Es mag kurios erscheinen, aber gerade die Kunden, die man auf Anhieb mit diesem Laden in Verbindung bringen würde, spielen kaum noch eine Rolle: „Die bibliophilen Sammler sind ganz wenige. Die gibt es fast nicht mehr.“ Nur etwa fünf Prozent der Kunden, schätzt Markus Reinhardt.

Zum Buchhandel ist der gebürtige Westberliner Markus Reinhardt als junger Student gekommen. Damals, vor rund 35 Jahren, hat er mit dem Straßenhandel vor Universitäten begonnen. Sein Wirtschaftsstudium hat er dann nicht mehr zu Ende gebracht. Kompagnon Kütbach konzentriert sich seit einigen Jahren auf den Online-Handel, und Reinhardt schmeißt den Laden.

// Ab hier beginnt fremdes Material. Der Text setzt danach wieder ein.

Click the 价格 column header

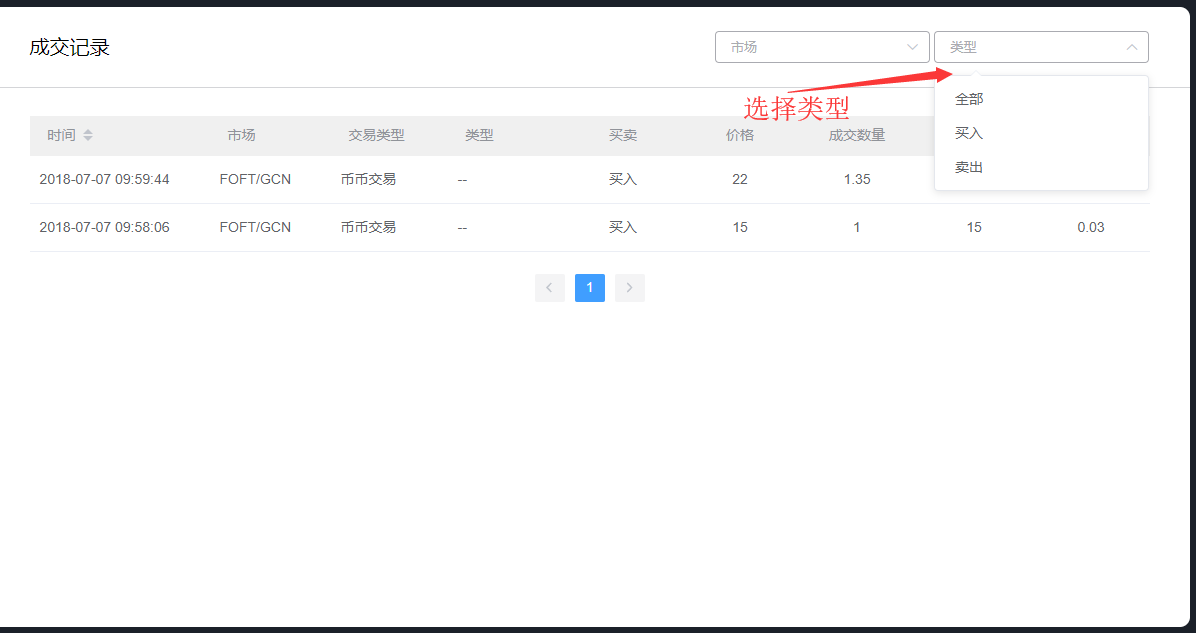pyautogui.click(x=740, y=135)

Dafür ist er mehrmals in der Woche unterwegs, um Nachschub zu organisieren. Meist sind es Privatleute, die ihre über viele Jahrzehnte angesammelte Privatbibliothek entschlacken oder auflösen wollen. Bei solchen Komplettauflösungen ist der erfahrene Antiquar aber vorsichtig geworden, denn nur weniges davon lässt sich noch zu Geld machen: „Wenn die alles loswerden wollen, rufe ich meistens jemanden vom Trödelmarkt.“ Die berüchtigten vielbändigen Werkausgaben von Klassikern hat er zwar auch in seinem Angebot, sie spielen aber im Geschäftsalltag kaum noch eine Rolle – und ruhen daher überwiegend im Lager.

Die schwierigen Umstände auf dem Buchmarkt setzen natürlich auch der „Geisterschmiede“ zu, und nicht nur die: In 14 Jahren am jetzigen Standort hat Reinhardt mit sieben Hauseigentümern zu tun gehabt, die Mieten steigen kontinuierlich. Er ist dennoch optimistisch, dass das Geschäft ihn bis zum Rentenalter trägt. Und das, obwohl Prognosen den Antiquaren insgesamt keine rosige Zukunft attestieren. Er vertraut darauf, dass er mit seinem Service punkten kann. „Die meisten Antiquariate sind zu schwerfällig.“

Von seiner Gabe, Kundenwünsche zu erfüllen, gibt Markus Reinhardt beim Besuch des Journalisten dann gleich noch eine Kostprobe ab. Als der Gast ihn auf ein ganz bestimmtes Buch von Clemens J. Setz anspricht, windet Reinhardt sich auch schon flink wie ein Höhlenwesen durch die engen Gänge. Er taucht hinter einem der Bücherberge ab, woraufhin dieser sachte zu beben beginnt. Ein Rascheln ist zu vernehmen – und schon kommt Reinhardt mit genau diesem Buch wieder hervor.